Talking Circle
Create animated circular avatar videos with lip-sync and blink animations. Takes 4 avatar frame images (neutral, slight open, wide open, eyes closed) and produces a round video with audio-driven mouth movement.
Prerequisites
python3(3.9+)ffmpeginstalled and on PATH- Optional:
ELEVENLABS_API_KEYenvironment variable (for ElevenLabs text-to-video mode) - Optional:
SALUTE_SPEECH_AUTHenvironment variable (for SaluteSpeech text-to-video mode)
Setup
Dependencies are auto-installed into a temporary venv on first run. To install manually:
pip install -r requirements.txt
Mode 1: Audio to Video
Convert existing audio + frame images into an animated talking circle video.
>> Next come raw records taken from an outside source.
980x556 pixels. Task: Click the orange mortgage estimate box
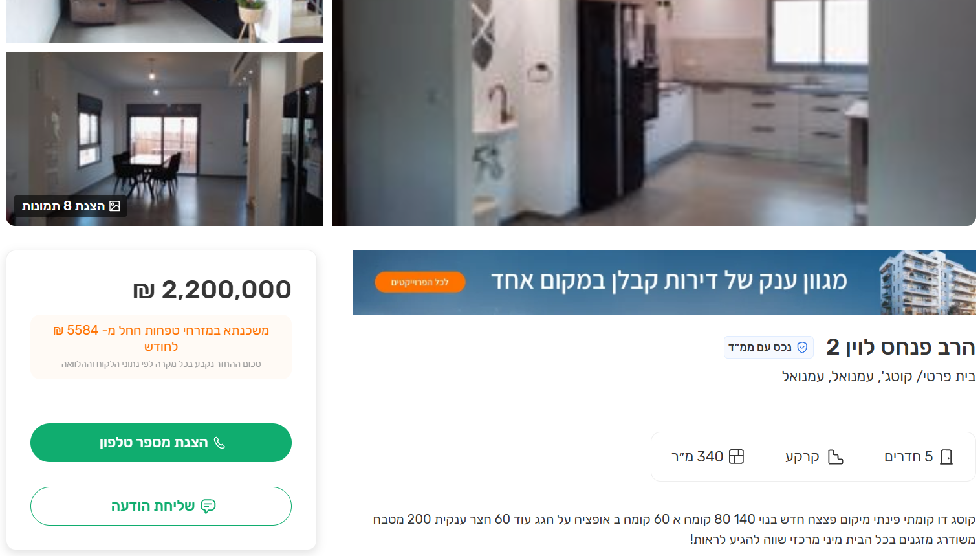point(161,347)
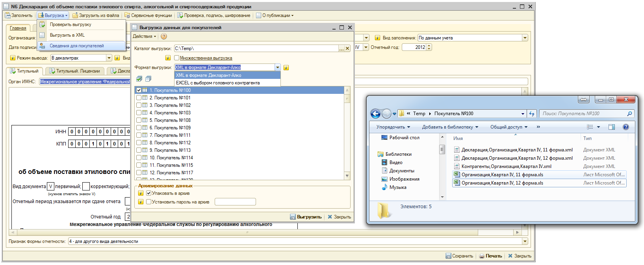Enable the Множественная выгрузка checkbox
Image resolution: width=644 pixels, height=265 pixels.
click(176, 58)
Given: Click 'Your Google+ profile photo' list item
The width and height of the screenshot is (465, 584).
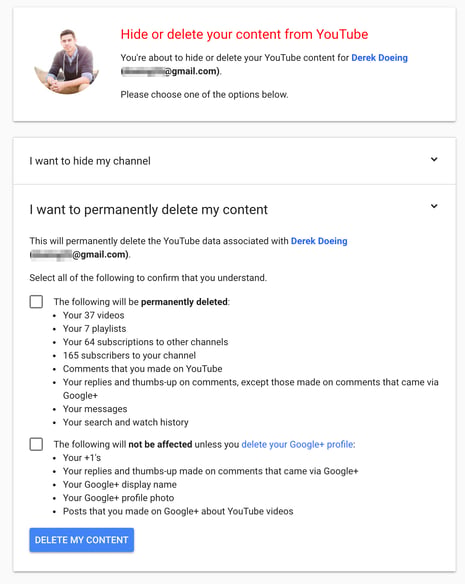Looking at the screenshot, I should pyautogui.click(x=118, y=498).
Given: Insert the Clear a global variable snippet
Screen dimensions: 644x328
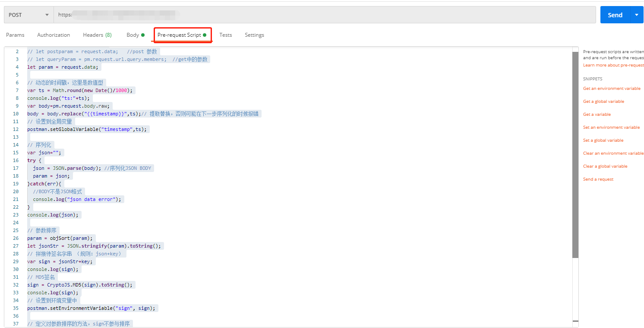Looking at the screenshot, I should tap(605, 166).
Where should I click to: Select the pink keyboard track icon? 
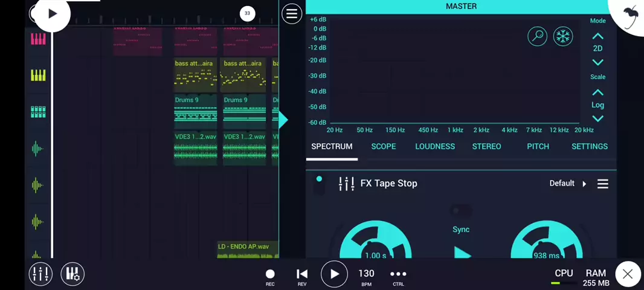38,39
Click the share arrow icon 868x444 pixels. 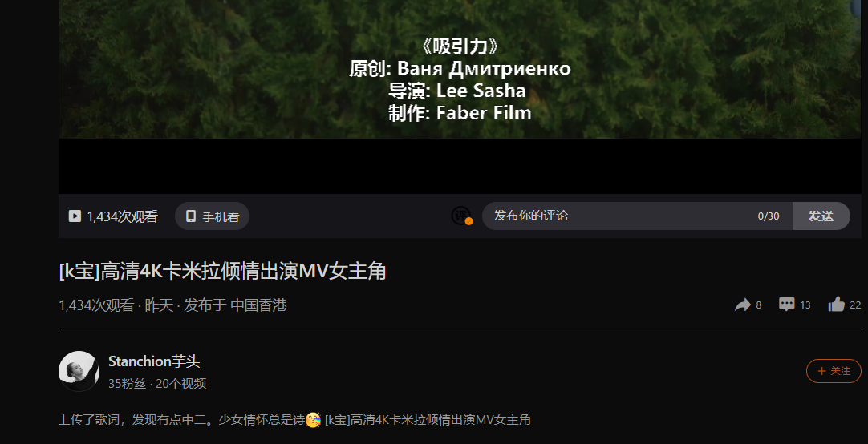tap(742, 305)
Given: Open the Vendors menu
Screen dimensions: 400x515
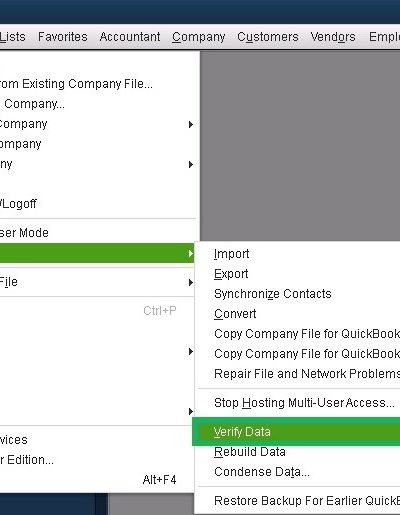Looking at the screenshot, I should [333, 37].
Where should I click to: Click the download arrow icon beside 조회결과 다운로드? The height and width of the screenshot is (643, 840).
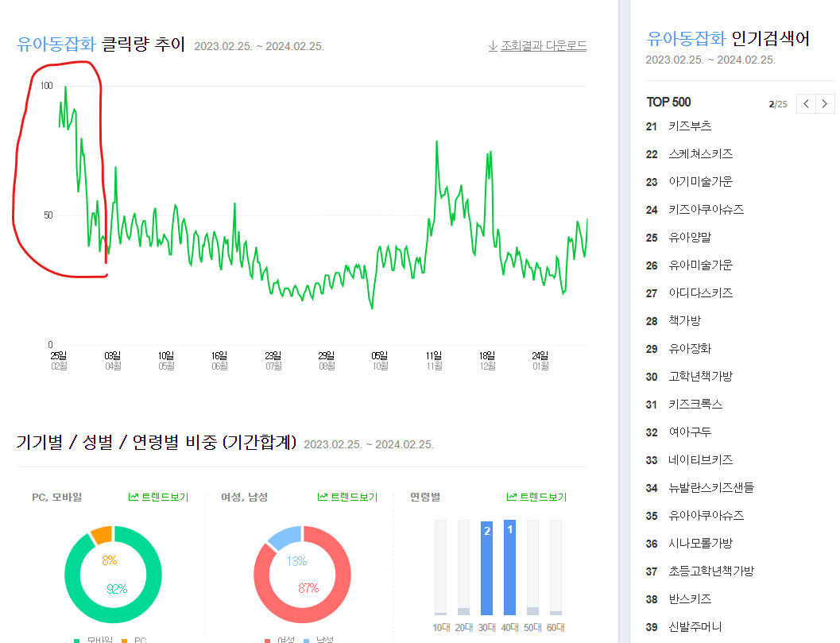(x=492, y=46)
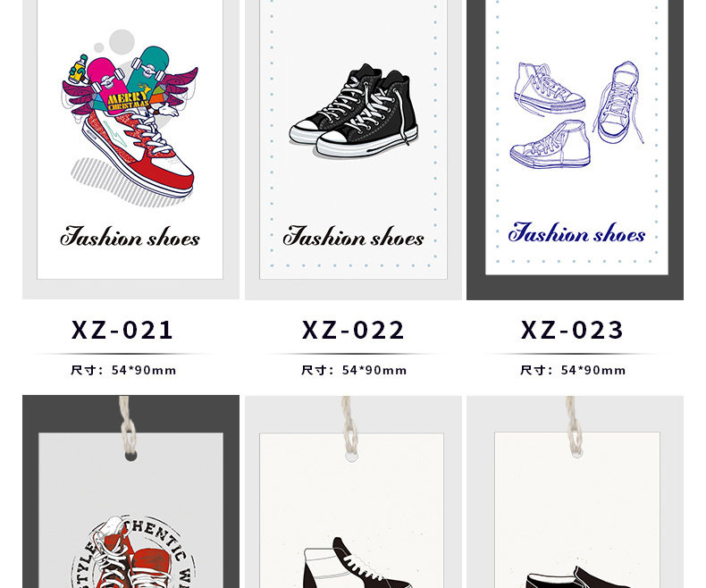This screenshot has width=706, height=588.
Task: Open the black slip-on shoes tag
Action: 575,491
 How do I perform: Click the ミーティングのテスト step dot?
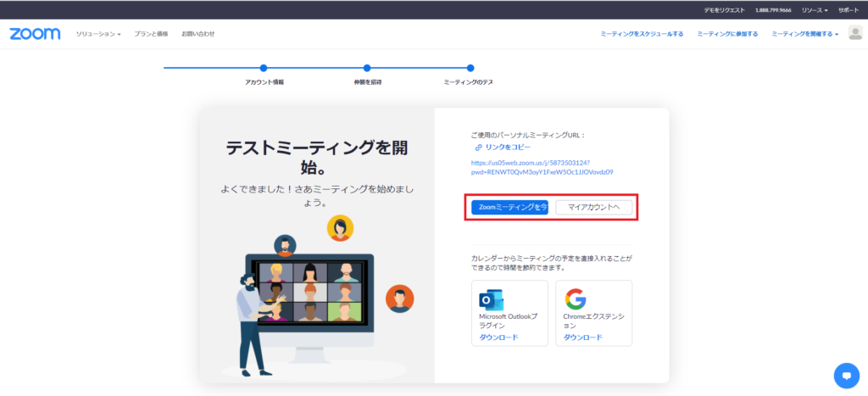pos(470,68)
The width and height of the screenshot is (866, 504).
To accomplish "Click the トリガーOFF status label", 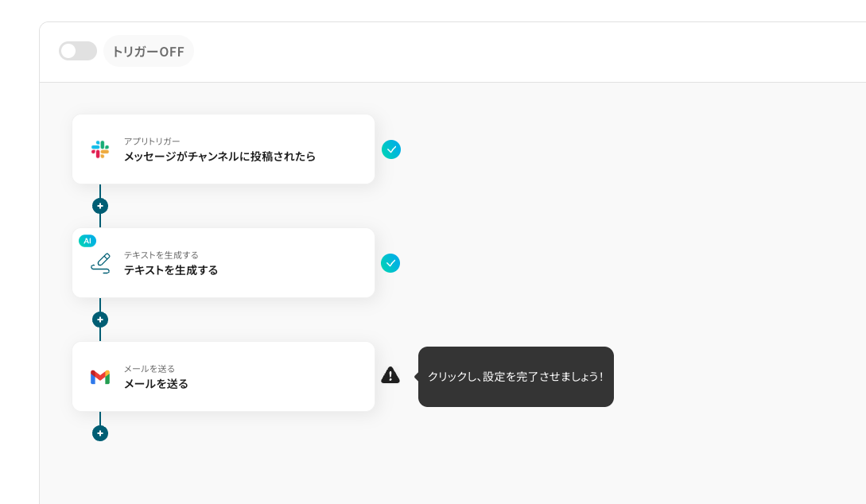I will (149, 52).

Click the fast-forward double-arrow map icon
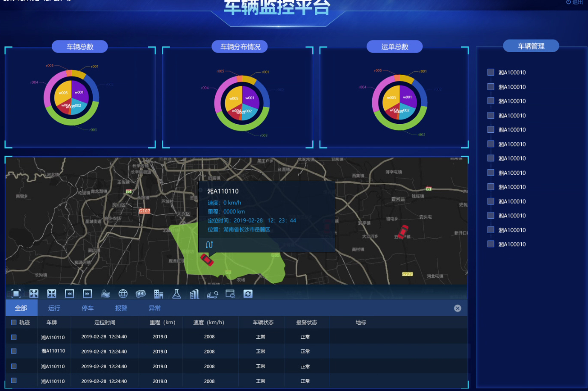(x=87, y=294)
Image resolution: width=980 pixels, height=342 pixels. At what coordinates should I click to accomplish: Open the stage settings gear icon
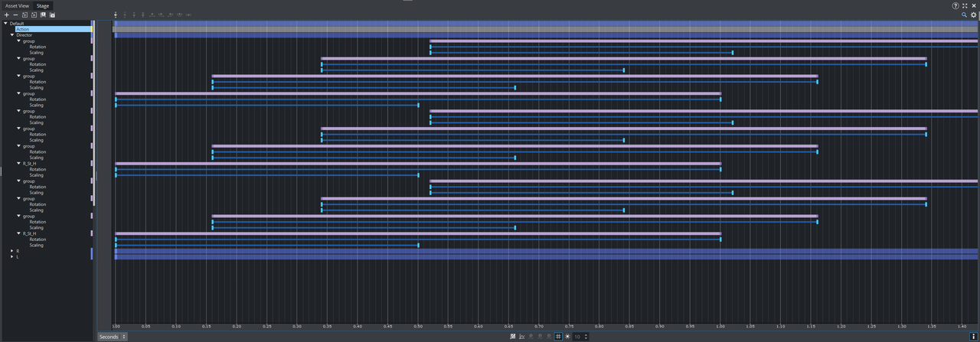974,15
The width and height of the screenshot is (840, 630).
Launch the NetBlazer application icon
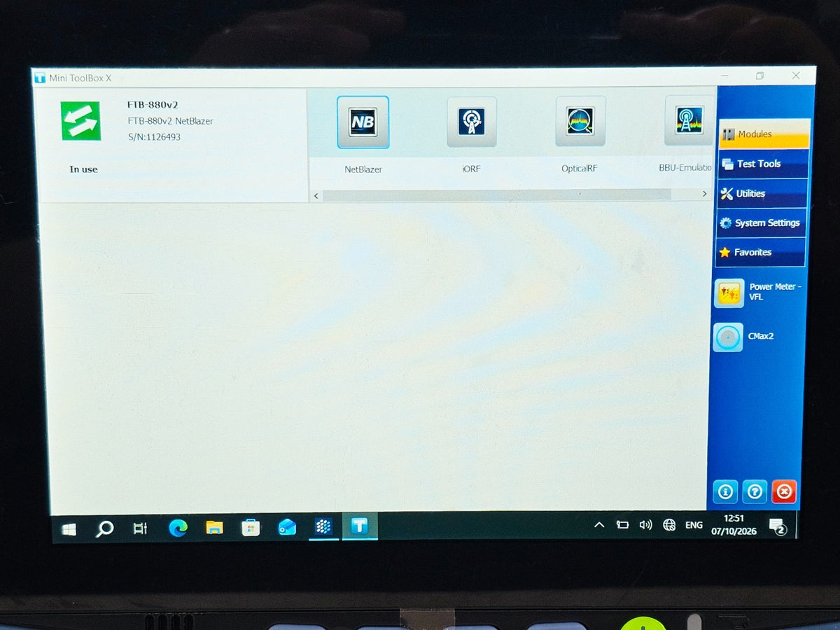[363, 123]
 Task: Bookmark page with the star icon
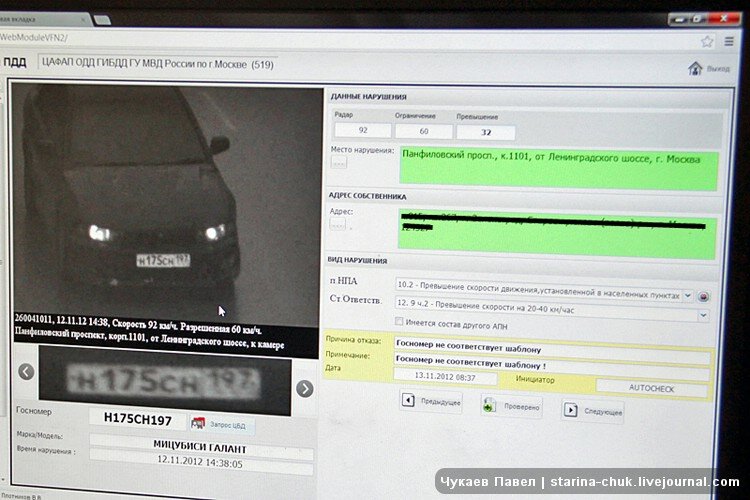(707, 41)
python3 scripts/make_talking_circle_video.py \
--neutral frames/neutral.png \
--slight frames/mouth-slight-open.png \
--wide frames/mouth-wide-open.png \
--blink frames/eyes-closed.png \
--audio speech.mp3 \
--out /tmp/talking-circle.mp4
Mode 2: Text to Video
Generate speech from text via ElevenLabs TTS, then create the animated video.
Requires ELEVENLABS_API_KEY set in environment or passed via --api-key.
python3 scripts/make_text_to_video.py \
--text "Hello, this is a talking circle demo!" \
--voice-id pNInz6obpgDQGcFmaJgB \
--neutral frames/neutral.png \
--slight frames/mouth-slight-open.png \
--wide frames/mouth-wide-open.png \
--blink frames/eyes-closed.png \
--out /tmp/talking-circle.mp4
Mode 3: Text to Video via SaluteSpeech (Sber)
Generate speech from text via SaluteSpeech TTS (Sber), then create the animated video.
Requires SALUTE_SPEECH_AUTH set in environment or passed via --auth-key. This is a Base64-encoded client_id:client_secret from your SaluteSpeech project.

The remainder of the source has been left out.